Reference no: EM132889549
Problem - Robert Garcia, CEO of AM Technologies (AMT), has just learned that, for the third time in four months, a key executive has left the company to pursue a better-paying opportunity with a competitor. Robert is concerned that, without a proper incentive compensation plan, AMT will lose other key executives and the company's future could be in jeopardy. Robert determined that the executives expected AMT's stock to generate only modest returns in the stock market over the next several years, meaning that AMT's stock option plan would not produce the large gains that were historically observed. Robert has therefore proposed eliminating the stock option plan and replacing it with a restricted stock plan. Under Robert's plan, company executives would be given shares of restricted stock that could not be sold unless the executive remained with AMT for 10 years. If an employee were to leave prior to that period, the shares would be forfeited. Robert believes that such a plan would increase retention.
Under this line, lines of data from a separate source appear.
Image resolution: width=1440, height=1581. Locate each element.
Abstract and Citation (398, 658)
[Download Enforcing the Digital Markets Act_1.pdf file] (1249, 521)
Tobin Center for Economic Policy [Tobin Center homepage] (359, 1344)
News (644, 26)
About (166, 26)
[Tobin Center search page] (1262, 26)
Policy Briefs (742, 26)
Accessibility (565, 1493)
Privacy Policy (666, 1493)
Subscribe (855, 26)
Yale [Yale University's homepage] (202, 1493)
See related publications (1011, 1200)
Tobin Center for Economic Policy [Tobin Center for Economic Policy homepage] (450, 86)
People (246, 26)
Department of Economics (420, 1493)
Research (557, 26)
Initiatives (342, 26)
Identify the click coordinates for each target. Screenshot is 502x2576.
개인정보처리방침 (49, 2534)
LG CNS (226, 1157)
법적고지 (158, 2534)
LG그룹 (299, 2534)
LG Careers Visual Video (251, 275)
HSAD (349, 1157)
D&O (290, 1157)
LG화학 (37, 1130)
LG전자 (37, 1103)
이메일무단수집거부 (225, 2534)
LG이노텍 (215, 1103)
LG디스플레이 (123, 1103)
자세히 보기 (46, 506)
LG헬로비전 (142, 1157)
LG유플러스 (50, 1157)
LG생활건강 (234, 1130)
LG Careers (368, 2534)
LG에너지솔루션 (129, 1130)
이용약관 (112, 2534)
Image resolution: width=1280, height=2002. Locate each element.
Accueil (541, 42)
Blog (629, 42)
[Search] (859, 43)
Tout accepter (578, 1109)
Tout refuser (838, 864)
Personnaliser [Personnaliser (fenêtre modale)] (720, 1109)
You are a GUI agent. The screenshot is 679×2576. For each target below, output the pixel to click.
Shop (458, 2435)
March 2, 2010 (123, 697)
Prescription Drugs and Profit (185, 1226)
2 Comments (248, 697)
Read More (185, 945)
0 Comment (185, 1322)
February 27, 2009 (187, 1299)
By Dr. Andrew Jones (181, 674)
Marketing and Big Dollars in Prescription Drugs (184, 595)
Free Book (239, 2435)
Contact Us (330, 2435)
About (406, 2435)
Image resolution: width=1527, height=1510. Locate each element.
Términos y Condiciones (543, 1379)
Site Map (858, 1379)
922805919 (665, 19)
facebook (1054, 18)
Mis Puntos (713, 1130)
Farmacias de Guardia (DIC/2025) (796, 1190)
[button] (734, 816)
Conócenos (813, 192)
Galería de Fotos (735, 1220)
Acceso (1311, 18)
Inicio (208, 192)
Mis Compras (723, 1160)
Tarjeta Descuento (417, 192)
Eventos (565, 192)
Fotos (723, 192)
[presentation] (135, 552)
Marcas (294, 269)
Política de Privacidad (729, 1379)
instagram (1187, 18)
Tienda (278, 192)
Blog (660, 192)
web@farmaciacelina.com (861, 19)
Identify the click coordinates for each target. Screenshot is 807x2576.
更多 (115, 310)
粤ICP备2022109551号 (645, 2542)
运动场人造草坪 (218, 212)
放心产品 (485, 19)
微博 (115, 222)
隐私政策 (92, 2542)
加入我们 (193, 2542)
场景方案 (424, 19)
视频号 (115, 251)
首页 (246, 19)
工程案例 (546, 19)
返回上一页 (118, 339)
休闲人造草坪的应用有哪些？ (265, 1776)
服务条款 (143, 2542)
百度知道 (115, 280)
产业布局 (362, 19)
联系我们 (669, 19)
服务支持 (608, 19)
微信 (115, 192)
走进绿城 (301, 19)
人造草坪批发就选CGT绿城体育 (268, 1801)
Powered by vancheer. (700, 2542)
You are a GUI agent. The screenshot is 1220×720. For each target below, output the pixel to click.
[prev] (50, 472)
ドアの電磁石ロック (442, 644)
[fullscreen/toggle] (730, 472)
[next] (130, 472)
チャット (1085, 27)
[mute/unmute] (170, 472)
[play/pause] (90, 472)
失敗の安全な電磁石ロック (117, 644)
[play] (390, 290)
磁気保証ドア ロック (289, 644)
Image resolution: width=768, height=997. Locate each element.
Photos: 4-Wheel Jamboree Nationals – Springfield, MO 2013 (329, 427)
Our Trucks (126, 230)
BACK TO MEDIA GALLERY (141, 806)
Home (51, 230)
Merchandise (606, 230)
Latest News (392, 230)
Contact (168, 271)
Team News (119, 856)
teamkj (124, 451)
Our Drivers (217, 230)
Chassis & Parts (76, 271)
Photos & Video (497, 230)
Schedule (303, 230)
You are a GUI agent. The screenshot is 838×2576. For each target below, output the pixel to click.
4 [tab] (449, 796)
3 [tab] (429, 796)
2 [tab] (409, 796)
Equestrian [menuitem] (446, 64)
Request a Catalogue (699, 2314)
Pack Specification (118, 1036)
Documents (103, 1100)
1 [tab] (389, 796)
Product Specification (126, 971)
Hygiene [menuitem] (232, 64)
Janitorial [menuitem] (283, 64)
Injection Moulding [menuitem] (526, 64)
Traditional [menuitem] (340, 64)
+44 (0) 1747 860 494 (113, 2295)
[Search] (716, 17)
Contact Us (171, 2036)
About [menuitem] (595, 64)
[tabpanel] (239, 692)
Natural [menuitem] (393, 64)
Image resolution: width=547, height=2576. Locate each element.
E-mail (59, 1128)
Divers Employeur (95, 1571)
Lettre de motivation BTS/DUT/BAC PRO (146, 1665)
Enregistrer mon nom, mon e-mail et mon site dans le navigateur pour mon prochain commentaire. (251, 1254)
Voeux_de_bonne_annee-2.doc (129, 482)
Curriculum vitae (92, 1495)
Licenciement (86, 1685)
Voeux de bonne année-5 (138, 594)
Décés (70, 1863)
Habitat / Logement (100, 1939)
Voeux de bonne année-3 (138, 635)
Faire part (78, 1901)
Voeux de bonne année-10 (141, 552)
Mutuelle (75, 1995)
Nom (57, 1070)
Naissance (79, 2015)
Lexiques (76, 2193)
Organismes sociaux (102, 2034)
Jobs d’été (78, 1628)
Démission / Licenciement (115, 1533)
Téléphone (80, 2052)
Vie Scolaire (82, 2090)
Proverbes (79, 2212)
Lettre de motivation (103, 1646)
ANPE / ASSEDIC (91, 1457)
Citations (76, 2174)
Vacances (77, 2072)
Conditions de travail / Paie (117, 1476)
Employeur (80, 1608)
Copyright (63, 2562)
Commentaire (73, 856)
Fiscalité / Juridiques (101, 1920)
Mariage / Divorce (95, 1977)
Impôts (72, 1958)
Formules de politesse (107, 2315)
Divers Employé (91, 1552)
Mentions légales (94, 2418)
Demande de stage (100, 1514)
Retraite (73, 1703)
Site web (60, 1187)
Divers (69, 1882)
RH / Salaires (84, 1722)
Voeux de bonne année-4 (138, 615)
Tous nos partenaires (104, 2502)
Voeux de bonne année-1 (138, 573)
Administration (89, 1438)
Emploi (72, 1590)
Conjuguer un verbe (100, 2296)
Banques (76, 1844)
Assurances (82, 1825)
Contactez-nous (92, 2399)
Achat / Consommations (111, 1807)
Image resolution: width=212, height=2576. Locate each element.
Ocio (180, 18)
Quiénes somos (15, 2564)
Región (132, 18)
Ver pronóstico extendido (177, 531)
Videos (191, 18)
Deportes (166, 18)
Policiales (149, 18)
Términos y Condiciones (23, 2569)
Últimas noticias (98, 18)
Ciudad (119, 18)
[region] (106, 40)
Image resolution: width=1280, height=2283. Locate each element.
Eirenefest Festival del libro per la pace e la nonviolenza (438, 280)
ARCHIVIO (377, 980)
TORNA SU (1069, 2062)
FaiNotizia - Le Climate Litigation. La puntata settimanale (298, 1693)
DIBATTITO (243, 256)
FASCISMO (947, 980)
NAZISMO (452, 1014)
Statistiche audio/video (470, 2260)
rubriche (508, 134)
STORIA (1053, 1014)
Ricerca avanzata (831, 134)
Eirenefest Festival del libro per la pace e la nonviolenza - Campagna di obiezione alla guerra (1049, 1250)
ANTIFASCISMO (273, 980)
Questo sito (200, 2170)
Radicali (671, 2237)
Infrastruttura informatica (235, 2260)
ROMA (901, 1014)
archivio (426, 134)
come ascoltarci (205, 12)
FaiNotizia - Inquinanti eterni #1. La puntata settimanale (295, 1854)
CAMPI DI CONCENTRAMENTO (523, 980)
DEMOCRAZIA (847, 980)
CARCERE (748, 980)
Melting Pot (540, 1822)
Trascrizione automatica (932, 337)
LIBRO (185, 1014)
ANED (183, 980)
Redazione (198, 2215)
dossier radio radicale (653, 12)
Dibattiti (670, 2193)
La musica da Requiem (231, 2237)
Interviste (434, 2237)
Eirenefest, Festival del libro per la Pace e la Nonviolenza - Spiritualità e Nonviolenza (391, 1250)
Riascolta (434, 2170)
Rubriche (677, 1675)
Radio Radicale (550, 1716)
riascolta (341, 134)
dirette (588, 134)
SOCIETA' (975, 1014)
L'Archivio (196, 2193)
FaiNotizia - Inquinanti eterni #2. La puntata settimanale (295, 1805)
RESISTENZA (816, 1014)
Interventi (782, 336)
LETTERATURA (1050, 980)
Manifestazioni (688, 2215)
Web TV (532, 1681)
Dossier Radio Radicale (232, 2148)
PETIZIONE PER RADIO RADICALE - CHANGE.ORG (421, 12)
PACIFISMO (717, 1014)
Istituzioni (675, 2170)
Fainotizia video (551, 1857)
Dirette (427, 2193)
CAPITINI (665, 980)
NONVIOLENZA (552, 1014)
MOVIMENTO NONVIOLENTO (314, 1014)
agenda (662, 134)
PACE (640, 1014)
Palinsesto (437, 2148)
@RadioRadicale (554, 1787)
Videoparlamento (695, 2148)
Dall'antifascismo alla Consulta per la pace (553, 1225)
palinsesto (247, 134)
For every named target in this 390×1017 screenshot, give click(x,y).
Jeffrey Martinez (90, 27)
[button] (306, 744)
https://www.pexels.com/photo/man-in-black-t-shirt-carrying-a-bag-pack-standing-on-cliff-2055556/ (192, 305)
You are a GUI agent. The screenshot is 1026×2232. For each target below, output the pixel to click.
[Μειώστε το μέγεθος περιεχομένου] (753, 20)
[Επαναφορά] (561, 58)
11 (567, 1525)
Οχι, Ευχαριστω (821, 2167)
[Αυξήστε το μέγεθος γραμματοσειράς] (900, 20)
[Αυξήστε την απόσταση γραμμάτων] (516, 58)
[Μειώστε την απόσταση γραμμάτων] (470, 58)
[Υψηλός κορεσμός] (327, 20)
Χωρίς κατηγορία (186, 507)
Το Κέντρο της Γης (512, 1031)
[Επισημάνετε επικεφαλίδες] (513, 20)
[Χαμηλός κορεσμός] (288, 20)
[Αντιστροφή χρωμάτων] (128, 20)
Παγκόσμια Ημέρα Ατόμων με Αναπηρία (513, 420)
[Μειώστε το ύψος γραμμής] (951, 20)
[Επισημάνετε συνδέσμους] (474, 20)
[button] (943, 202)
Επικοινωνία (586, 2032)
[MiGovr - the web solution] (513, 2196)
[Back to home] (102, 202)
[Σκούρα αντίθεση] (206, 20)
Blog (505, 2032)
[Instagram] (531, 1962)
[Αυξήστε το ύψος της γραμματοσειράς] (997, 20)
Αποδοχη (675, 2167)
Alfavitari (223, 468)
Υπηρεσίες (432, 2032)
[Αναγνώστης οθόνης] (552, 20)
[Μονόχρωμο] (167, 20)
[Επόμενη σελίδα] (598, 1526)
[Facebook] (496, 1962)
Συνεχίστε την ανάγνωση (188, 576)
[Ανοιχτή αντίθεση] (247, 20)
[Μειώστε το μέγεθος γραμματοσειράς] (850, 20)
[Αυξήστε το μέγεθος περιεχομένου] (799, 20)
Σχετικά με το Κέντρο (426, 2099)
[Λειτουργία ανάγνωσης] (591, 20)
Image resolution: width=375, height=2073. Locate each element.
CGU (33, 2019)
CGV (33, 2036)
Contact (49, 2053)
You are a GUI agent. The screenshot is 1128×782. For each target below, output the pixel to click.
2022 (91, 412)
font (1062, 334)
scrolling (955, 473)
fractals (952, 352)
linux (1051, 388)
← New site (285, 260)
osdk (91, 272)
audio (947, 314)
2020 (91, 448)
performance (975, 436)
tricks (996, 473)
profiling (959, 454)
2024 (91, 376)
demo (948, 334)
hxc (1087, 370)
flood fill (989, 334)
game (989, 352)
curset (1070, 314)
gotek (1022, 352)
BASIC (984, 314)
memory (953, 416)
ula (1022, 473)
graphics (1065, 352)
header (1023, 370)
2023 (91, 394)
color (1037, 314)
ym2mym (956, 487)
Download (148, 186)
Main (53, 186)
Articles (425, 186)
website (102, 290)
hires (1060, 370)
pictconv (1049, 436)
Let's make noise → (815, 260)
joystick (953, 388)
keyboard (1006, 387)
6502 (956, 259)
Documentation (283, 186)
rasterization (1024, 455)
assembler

The restricted stock plan has three other features that make it attractive. First, because restricted stock consists of actual shares rather than the option to buy future shares, AMT will grant fewer shares than it would under the stock option plan, resulting in lower compensation expense and higher income. Second, executives would also receive dividend payments on the restricted stock, even if the stock has not vested. Therefore, by increasing the dividend, AMT could actually pay the executives a "cash bonus" without having to recognize compensation expense. Finally, employees will have something of value, even if the stock price doesn't increase. As the accountant for AMT, what is your reaction to Robert's proposal?